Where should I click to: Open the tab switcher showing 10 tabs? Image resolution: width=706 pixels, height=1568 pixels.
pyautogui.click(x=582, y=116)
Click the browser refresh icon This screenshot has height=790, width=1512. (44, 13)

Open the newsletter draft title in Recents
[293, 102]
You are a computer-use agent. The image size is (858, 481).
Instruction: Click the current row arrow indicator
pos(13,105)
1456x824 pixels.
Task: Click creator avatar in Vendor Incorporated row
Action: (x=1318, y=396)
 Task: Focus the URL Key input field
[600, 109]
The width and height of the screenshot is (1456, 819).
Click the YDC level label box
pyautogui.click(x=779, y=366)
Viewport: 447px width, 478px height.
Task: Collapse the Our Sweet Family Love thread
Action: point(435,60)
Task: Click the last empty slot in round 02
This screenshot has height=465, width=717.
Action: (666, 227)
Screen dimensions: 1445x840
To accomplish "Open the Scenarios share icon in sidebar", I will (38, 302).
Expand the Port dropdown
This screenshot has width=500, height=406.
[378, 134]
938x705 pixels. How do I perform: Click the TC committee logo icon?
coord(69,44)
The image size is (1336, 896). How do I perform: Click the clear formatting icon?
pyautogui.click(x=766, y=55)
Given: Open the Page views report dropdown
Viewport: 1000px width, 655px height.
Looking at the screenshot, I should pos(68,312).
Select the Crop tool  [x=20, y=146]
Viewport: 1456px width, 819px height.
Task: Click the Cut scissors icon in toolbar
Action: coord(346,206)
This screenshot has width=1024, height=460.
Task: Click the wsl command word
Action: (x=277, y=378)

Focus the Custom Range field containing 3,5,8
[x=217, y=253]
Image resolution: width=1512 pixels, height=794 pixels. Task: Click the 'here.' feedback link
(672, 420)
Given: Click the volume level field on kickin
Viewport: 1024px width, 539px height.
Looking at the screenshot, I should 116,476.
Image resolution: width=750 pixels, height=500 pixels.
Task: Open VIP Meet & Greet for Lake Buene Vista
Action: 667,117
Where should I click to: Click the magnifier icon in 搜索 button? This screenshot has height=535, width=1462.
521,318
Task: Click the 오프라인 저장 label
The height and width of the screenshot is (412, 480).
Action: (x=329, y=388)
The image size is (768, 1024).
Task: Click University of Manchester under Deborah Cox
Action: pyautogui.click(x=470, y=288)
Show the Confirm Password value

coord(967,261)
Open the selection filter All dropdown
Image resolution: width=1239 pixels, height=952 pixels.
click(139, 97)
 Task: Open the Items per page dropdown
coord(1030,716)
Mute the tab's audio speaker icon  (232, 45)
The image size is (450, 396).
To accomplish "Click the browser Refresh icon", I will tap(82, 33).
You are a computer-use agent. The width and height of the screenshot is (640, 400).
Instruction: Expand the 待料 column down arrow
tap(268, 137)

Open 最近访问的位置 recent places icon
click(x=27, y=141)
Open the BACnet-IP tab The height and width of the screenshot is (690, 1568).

------------------------------

- What you will do: Rewrite all the rows above with "Focus" changed to "Select" and everything else left as it is.

- The completed task:
Where should I click to: Open the tab switcher showing 10 tabs? Image resolution: width=706 pixels, height=1568 pixels.
pyautogui.click(x=582, y=116)
Click the browser refresh icon This screenshot has height=790, width=1512. (44, 13)

Open the newsletter draft title in Recents
[293, 102]
You are a computer-use agent. The image size is (858, 481).
Instruction: Click the current row arrow indicator
pos(13,105)
1456x824 pixels.
Task: Click creator avatar in Vendor Incorporated row
Action: (x=1318, y=396)
 Task: Select the URL Key input field
[600, 109]
The width and height of the screenshot is (1456, 819).
Click the YDC level label box
pyautogui.click(x=779, y=366)
Viewport: 447px width, 478px height.
Task: Collapse the Our Sweet Family Love thread
Action: point(435,60)
Task: Click the last empty slot in round 02
This screenshot has height=465, width=717.
Action: (666, 227)
Screen dimensions: 1445x840
To accomplish "Open the Scenarios share icon in sidebar", I will (38, 302).
Expand the Port dropdown
This screenshot has width=500, height=406.
[378, 134]
938x705 pixels. How do I perform: Click the TC committee logo icon?
coord(69,44)
The image size is (1336, 896). How do I perform: Click the clear formatting icon?
pyautogui.click(x=766, y=55)
Given: Open the Page views report dropdown
Viewport: 1000px width, 655px height.
Looking at the screenshot, I should pos(68,312).
Select the Crop tool  [x=20, y=146]
Viewport: 1456px width, 819px height.
Task: Click the Cut scissors icon in toolbar
Action: coord(346,206)
This screenshot has width=1024, height=460.
Task: Click the wsl command word
Action: (x=277, y=378)

Select the Custom Range field containing 3,5,8
[x=217, y=253]
Image resolution: width=1512 pixels, height=794 pixels. Task: Click the 'here.' feedback link
(672, 420)
Given: Click the volume level field on kickin
Viewport: 1024px width, 539px height.
Looking at the screenshot, I should 116,476.
Image resolution: width=750 pixels, height=500 pixels.
Task: Open VIP Meet & Greet for Lake Buene Vista
Action: 667,117
Where should I click to: Click the magnifier icon in 搜索 button? This screenshot has height=535, width=1462.
521,318
Task: Click the 오프라인 저장 label
The height and width of the screenshot is (412, 480).
Action: (x=329, y=388)
The image size is (768, 1024).
Task: Click University of Manchester under Deborah Cox
Action: pyautogui.click(x=470, y=288)
Show the Confirm Password value

coord(967,261)
Open the selection filter All dropdown
Image resolution: width=1239 pixels, height=952 pixels.
click(139, 97)
 Task: Open the Items per page dropdown
coord(1030,716)
Mute the tab's audio speaker icon  (232, 45)
The image size is (450, 396).
To accomplish "Click the browser Refresh icon", I will tap(82, 33).
You are a computer-use agent. The width and height of the screenshot is (640, 400).
Instruction: Expand the 待料 column down arrow
tap(268, 137)

Open 最近访问的位置 recent places icon
click(x=27, y=141)
Open the BACnet-IP tab The height and width of the screenshot is (690, 1568).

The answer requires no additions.